I’ve been had a lot of clients with password problems recently – forgetting them, having them hacked, and so on.

Should I let me browser remember my passwords?

In short, yes. It saves you a lot of trouble, and it isn’t unsafe. But write them down somewhere secure as well.

People seem to avoid using the ability of most browsers to remember passwords, so that the right password is automatically filled-in each time you visit the website’s login screen. People maybe feel that storing passwords in the browser isn’t a secure or sensible¬† thing to do.

In fact, this is probably more secure than typing in the password yourself each time you visit the site.

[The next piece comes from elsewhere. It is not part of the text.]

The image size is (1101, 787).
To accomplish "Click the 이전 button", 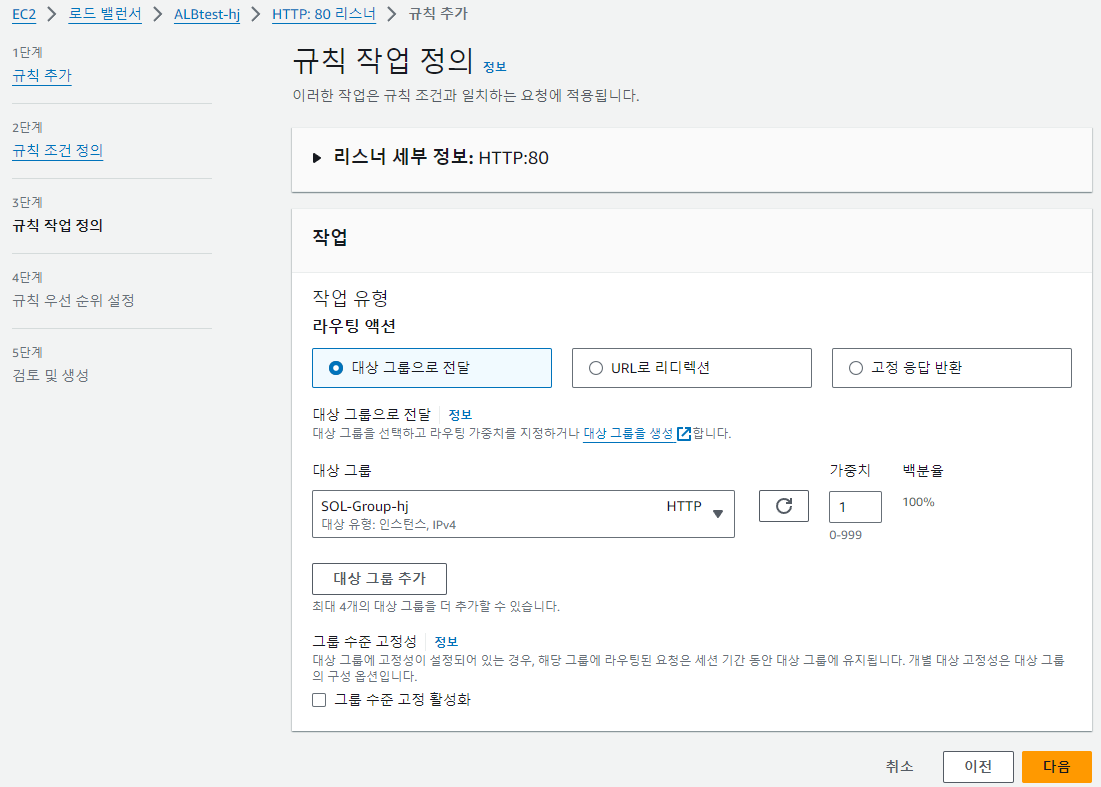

The stored passwords are never shown “in clear” on your screen, so if your computer is infected by malware which is recording what you type into what webpage (using a keylogger) the malware doesn’t get to know your password. And as most browsers store your passwords in encrypted form, it’s hard for a virus to just read them off from where the browser stores them.

Remember that the stored passwords are saved within that specific browser (Chrome, Edge, Firefox, Internet Explorer, Safari, or whatever) , so if you use another browser, or another computer/tablet/phone, the new browser won’t know the passwords (unless you have got them stored there as well).

So you might not need to type your password for a year or so, and it’s quite likely by then that you will have forgotten it, so it’s important to keep them written down somewhere safe (see below) as well.

Most browsers can be persuaded to show you the passwords they have store – search for “passwords” in the browser’s settings/options.

Can someone crack, quess or steal my password?

If you only ever type your password into the correct, relevant, web site (and always check you are using the “https” protocol), you should be safe from eavesdroppers.

Check the HTTPS padlock!

Myself, I now only use randomly-generated passwords of twelve characters or more (I used to use eight-character password, but as technology speeds up, brute-force attacks have more success at identifying shorter passwords).

I use EnPass to generate and store passwords – it encrypts them and then stores them locally, and I keep three automatic backup copies, including one on my phone. (And even if someone knew my phone’s PIN, they’d still need the EnPass master password to read the copy stored on the phone).